#### Zadane polecenie:
Przepisz bez zmian linie od tej, która zawiera „Download Now! (68, 90)”, do tej, która zawiera „fighter (168, 287)”, łącznie z obiema.
──────── Dane do użycia
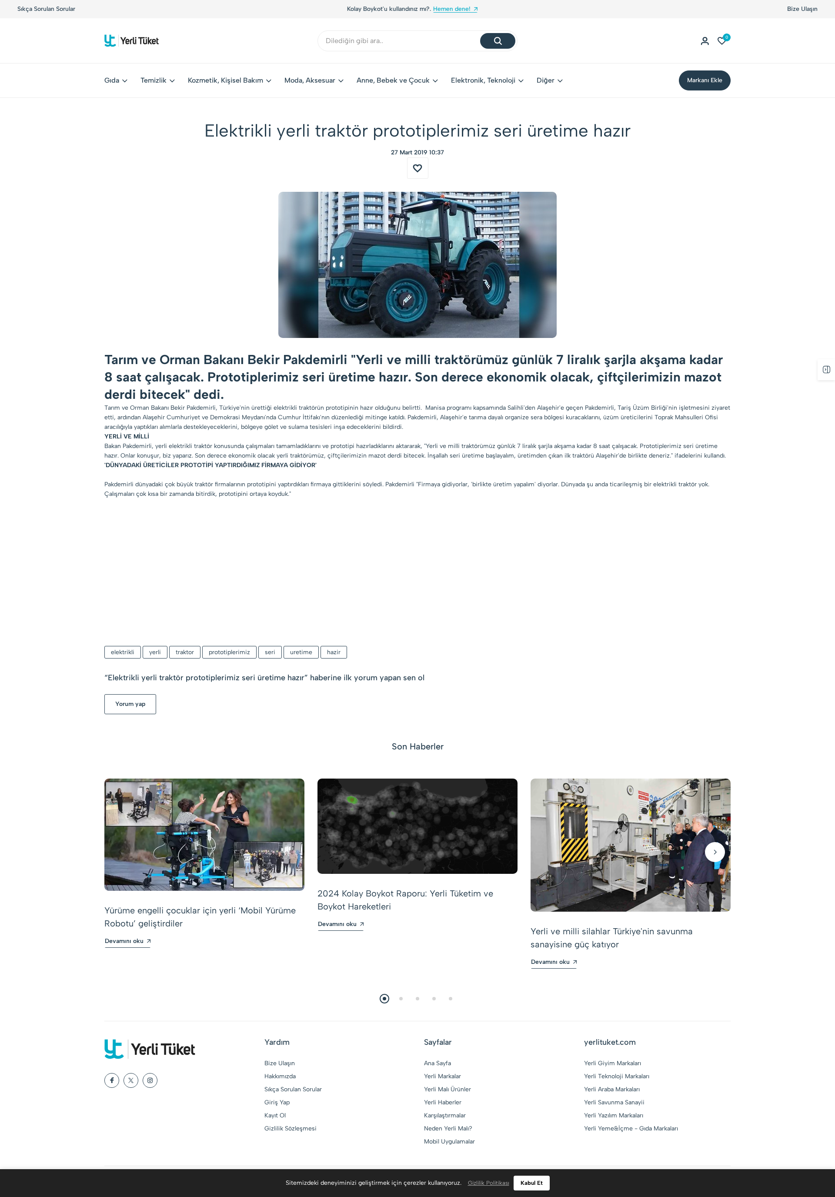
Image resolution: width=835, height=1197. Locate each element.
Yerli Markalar (442, 1076)
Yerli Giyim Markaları (612, 1063)
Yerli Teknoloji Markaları (616, 1076)
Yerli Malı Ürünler (447, 1089)
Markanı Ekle (704, 80)
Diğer (545, 80)
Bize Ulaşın (802, 9)
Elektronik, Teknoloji (483, 80)
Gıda (111, 80)
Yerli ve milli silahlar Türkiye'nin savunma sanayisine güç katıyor (612, 938)
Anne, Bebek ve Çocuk (393, 80)
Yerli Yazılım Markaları (613, 1115)
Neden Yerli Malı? (448, 1128)
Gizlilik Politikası (488, 1183)
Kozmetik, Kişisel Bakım (225, 80)
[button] (120, 852)
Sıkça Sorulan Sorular (46, 9)
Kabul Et (532, 1183)
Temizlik (153, 80)
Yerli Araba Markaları (612, 1089)
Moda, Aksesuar (309, 80)
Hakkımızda (280, 1076)
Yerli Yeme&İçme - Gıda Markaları (631, 1128)
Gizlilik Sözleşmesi (290, 1128)
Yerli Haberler (442, 1102)
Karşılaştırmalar (445, 1115)
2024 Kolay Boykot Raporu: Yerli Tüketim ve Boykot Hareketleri (405, 900)
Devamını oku (124, 941)
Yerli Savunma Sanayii (614, 1102)
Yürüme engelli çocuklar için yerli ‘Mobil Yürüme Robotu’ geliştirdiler (200, 917)
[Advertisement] (417, 573)
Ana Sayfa (437, 1063)
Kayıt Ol (275, 1115)
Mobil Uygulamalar (449, 1141)
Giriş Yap (277, 1102)
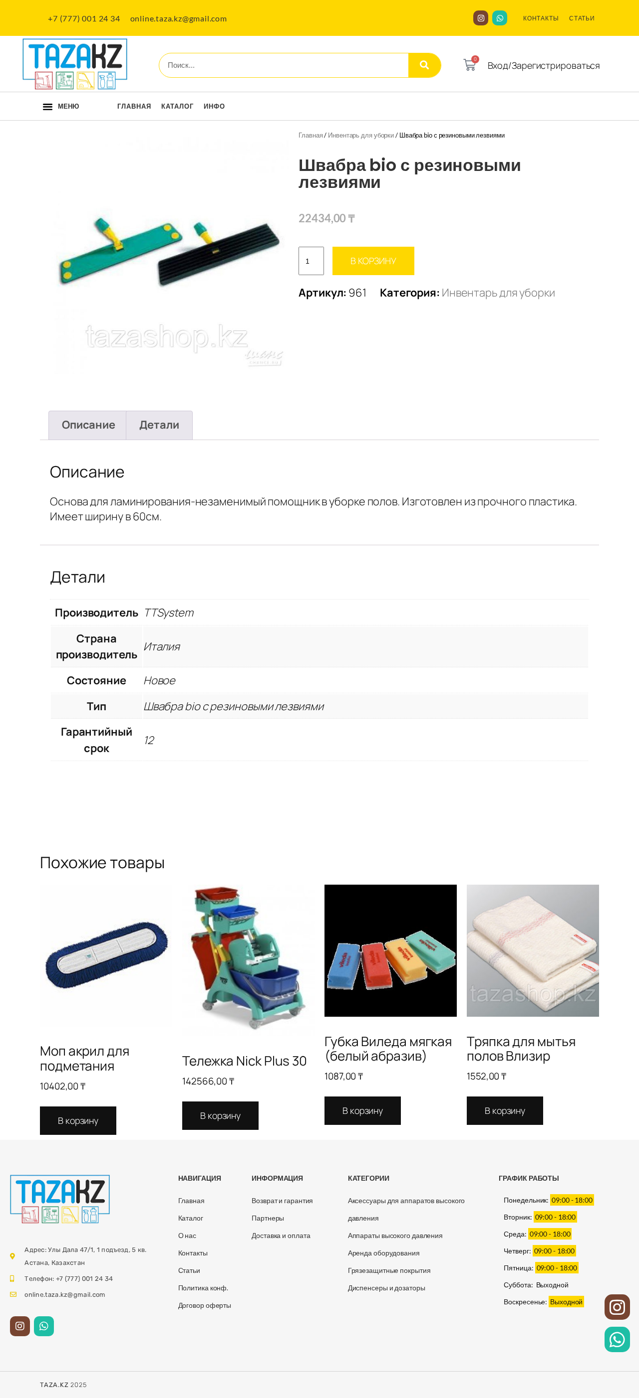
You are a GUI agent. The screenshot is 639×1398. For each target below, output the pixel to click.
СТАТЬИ (582, 18)
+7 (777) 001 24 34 (84, 18)
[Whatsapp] (499, 17)
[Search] (424, 65)
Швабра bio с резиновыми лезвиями (233, 706)
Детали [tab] (159, 424)
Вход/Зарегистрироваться (544, 65)
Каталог (177, 106)
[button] (47, 107)
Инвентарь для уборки (361, 135)
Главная (134, 106)
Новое (159, 680)
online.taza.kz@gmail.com (178, 18)
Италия (161, 646)
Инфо (214, 106)
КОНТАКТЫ (541, 18)
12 (148, 740)
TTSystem (168, 612)
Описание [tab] (88, 424)
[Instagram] (480, 17)
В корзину (373, 261)
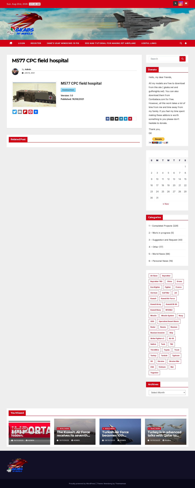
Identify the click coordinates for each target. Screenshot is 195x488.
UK (151, 361)
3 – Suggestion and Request (163, 239)
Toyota (167, 350)
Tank (163, 344)
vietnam (162, 367)
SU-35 (171, 338)
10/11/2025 (19, 440)
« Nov (166, 204)
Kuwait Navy (155, 310)
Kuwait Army (155, 304)
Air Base (153, 276)
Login (21, 43)
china (169, 281)
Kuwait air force (168, 299)
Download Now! (68, 90)
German (153, 293)
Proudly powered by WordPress (82, 483)
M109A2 (169, 310)
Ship (171, 333)
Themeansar (120, 483)
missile (153, 316)
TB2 (171, 344)
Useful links (148, 43)
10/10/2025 (155, 440)
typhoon (175, 356)
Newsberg (108, 483)
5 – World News (157, 254)
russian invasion (157, 333)
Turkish (164, 356)
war (172, 367)
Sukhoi (153, 344)
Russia (163, 327)
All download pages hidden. (26, 433)
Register (36, 43)
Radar (152, 327)
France (179, 287)
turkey (153, 356)
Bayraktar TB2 (156, 281)
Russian (174, 327)
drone (179, 281)
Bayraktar (166, 276)
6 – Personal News (158, 261)
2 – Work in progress (159, 232)
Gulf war (165, 293)
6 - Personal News (19, 428)
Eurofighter (155, 287)
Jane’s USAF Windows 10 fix (63, 43)
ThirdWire (154, 350)
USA (152, 367)
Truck (176, 350)
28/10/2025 (110, 440)
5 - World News (63, 428)
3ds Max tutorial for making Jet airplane (110, 43)
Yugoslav (154, 373)
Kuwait (153, 299)
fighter (168, 287)
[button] (181, 43)
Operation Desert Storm (169, 321)
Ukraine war (174, 361)
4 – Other (154, 247)
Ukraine (161, 361)
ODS (152, 321)
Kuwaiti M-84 (171, 304)
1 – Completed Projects (160, 225)
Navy (181, 316)
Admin (28, 69)
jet (175, 293)
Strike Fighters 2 (157, 338)
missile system (167, 316)
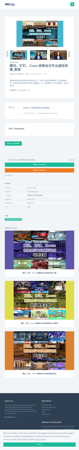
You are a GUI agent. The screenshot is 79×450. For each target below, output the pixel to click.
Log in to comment (13, 143)
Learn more (41, 439)
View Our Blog (47, 405)
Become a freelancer (49, 407)
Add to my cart (40, 164)
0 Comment (31, 74)
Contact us (46, 414)
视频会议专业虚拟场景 (16, 74)
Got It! (39, 444)
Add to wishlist (40, 170)
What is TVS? (47, 410)
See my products (30, 113)
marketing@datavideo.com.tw (48, 113)
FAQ (44, 412)
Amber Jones (14, 62)
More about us (9, 417)
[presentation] (7, 54)
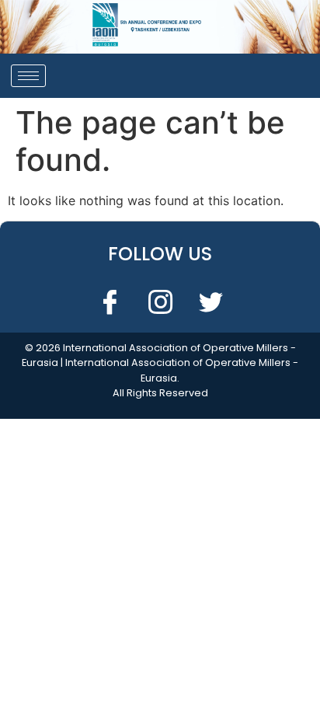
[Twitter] (210, 301)
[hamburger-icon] (28, 75)
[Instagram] (160, 301)
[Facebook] (109, 301)
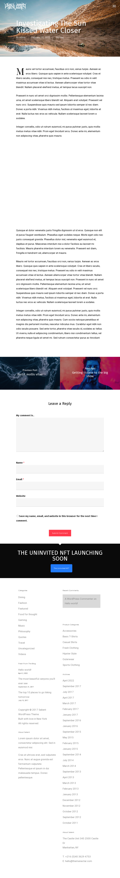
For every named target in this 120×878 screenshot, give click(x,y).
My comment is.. (25, 415)
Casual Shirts (70, 642)
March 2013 (69, 783)
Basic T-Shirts (70, 636)
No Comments (32, 45)
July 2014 (68, 760)
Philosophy (24, 631)
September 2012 (72, 817)
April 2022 (68, 680)
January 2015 (70, 748)
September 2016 (72, 720)
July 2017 (68, 691)
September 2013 (72, 771)
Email (20, 479)
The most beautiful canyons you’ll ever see (36, 681)
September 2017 (72, 686)
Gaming (60, 37)
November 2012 (71, 805)
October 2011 (70, 822)
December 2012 (71, 800)
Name (20, 462)
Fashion (22, 602)
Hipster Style (70, 653)
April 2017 (68, 697)
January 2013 (70, 794)
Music (21, 625)
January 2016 (70, 726)
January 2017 (70, 714)
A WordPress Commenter (79, 598)
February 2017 (71, 709)
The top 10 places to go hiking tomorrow (34, 694)
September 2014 (72, 754)
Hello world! (24, 669)
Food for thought (27, 614)
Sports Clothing (71, 664)
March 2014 (69, 765)
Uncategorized (26, 648)
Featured (23, 608)
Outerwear (68, 659)
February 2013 (71, 788)
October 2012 (70, 811)
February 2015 (71, 743)
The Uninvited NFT (61, 568)
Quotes (22, 637)
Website (20, 496)
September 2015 (72, 731)
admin (22, 37)
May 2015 (68, 737)
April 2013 (68, 777)
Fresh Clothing (71, 647)
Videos (22, 654)
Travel (21, 642)
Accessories (69, 630)
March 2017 (69, 703)
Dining (21, 597)
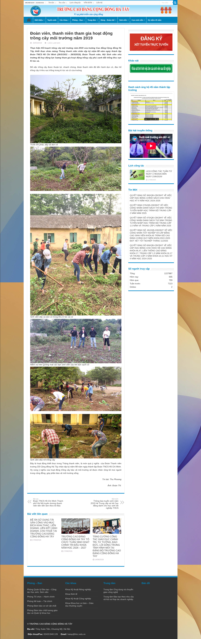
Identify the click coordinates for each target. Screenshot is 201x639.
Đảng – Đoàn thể (107, 20)
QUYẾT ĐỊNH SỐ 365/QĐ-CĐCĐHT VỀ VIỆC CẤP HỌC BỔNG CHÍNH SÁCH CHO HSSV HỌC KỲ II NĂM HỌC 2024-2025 (151, 198)
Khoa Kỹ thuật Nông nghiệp (78, 589)
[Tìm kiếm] (175, 2)
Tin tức (51, 3)
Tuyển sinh (51, 20)
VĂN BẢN (88, 3)
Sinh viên (123, 20)
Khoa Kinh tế (71, 594)
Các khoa (64, 20)
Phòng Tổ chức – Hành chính (41, 596)
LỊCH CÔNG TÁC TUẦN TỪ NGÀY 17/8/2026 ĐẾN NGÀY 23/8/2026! (159, 174)
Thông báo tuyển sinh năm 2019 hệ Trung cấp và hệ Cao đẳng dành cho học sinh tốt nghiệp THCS (104, 503)
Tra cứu (62, 3)
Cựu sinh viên (137, 20)
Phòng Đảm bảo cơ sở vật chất (41, 606)
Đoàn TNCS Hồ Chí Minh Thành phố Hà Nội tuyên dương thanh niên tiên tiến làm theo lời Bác (48, 502)
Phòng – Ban (77, 20)
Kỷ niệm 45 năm (154, 20)
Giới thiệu (39, 20)
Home (29, 20)
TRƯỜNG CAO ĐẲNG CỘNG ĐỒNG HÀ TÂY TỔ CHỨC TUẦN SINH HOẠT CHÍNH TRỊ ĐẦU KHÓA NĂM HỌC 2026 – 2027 (75, 542)
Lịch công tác (75, 3)
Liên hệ (99, 3)
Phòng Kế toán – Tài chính (39, 601)
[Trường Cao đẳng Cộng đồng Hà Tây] (100, 11)
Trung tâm (92, 20)
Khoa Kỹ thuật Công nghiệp (78, 598)
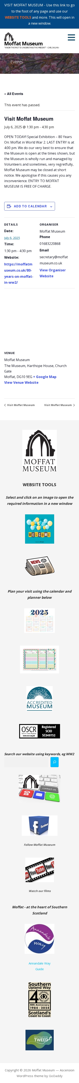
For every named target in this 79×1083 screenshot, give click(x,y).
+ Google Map (44, 376)
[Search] (54, 762)
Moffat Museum (23, 43)
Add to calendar (30, 206)
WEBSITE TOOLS (18, 17)
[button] (73, 37)
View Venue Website (21, 382)
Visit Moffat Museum (21, 405)
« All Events (13, 93)
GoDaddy (56, 1076)
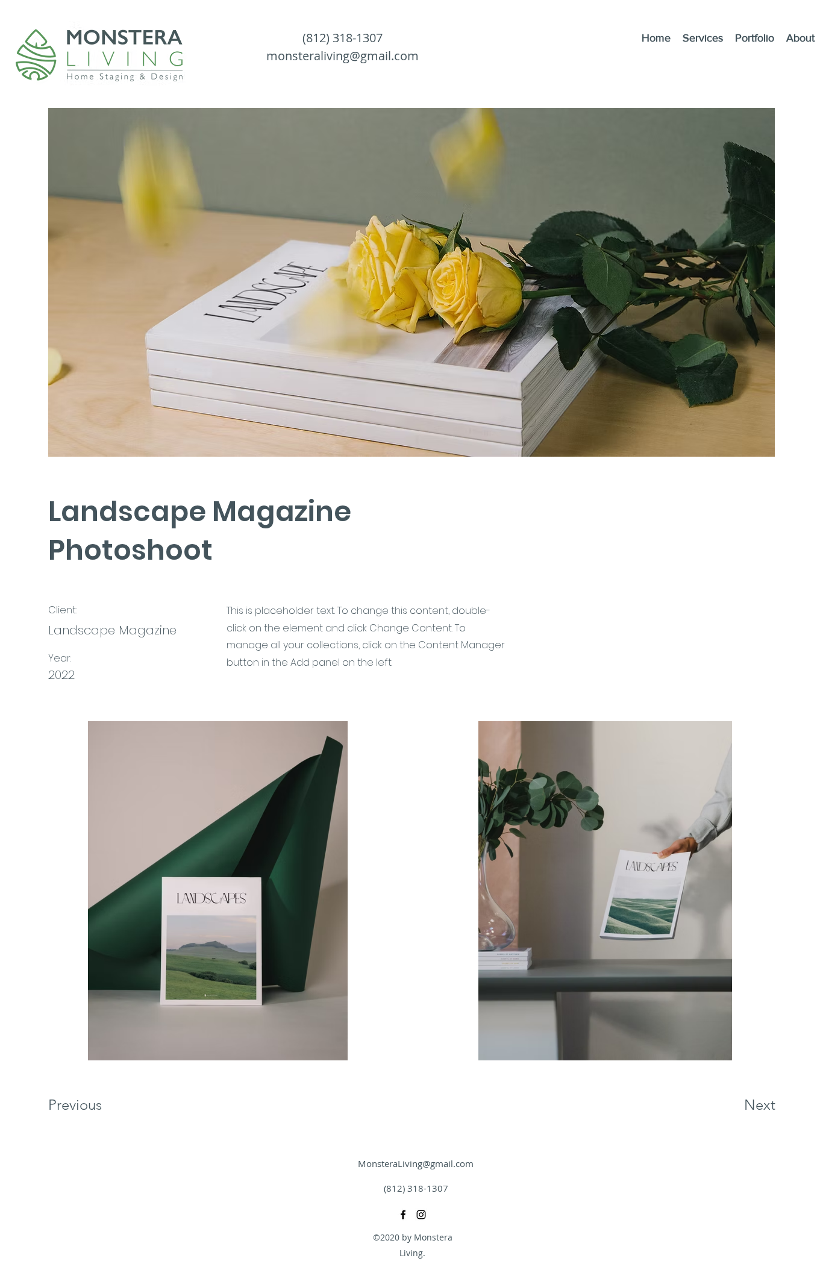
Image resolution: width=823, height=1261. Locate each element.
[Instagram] (421, 1215)
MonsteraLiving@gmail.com (416, 1163)
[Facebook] (403, 1215)
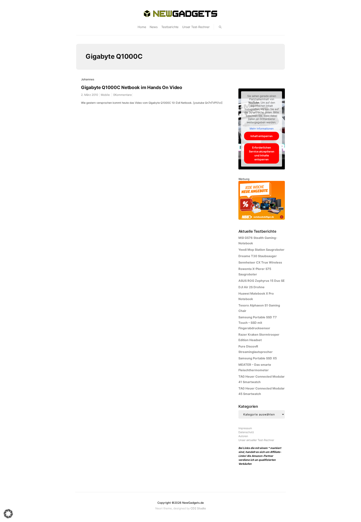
────────────────
#### Pełna odpowiedź:
Download Now! (68, 90)
German (153, 293)
Proudly powered by WordPress (82, 483)
M109A2 (169, 310)
Ship (171, 333)
Themeansar (120, 483)
missile (153, 316)
TB2 (171, 344)
Useful links (148, 43)
10/10/2025 (155, 440)
typhoon (175, 356)
Newsberg (108, 483)
5 – World News (157, 254)
russian invasion (157, 333)
Turkish (164, 356)
war (172, 367)
Sukhoi (153, 344)
Russia (163, 327)
All download pages hidden. (26, 433)
Register (36, 43)
Radar (152, 327)
France (179, 287)
turkey (153, 356)
Bayraktar TB2 (156, 281)
Russian (174, 327)
drone (179, 281)
Bayraktar (166, 276)
6 – Personal News (158, 261)
2 – Work in progress (159, 232)
Gulf war (165, 293)
6 - Personal News (19, 428)
Eurofighter (155, 287)
Jane’s USAF Windows 10 fix (63, 43)
ThirdWire (154, 350)
USA (152, 367)
Truck (176, 350)
28/10/2025 (110, 440)
5 - World News (63, 428)
3ds Max tutorial for making Jet airplane (110, 43)
Yugoslav (154, 373)
Kuwait (153, 299)
fighter (168, 287)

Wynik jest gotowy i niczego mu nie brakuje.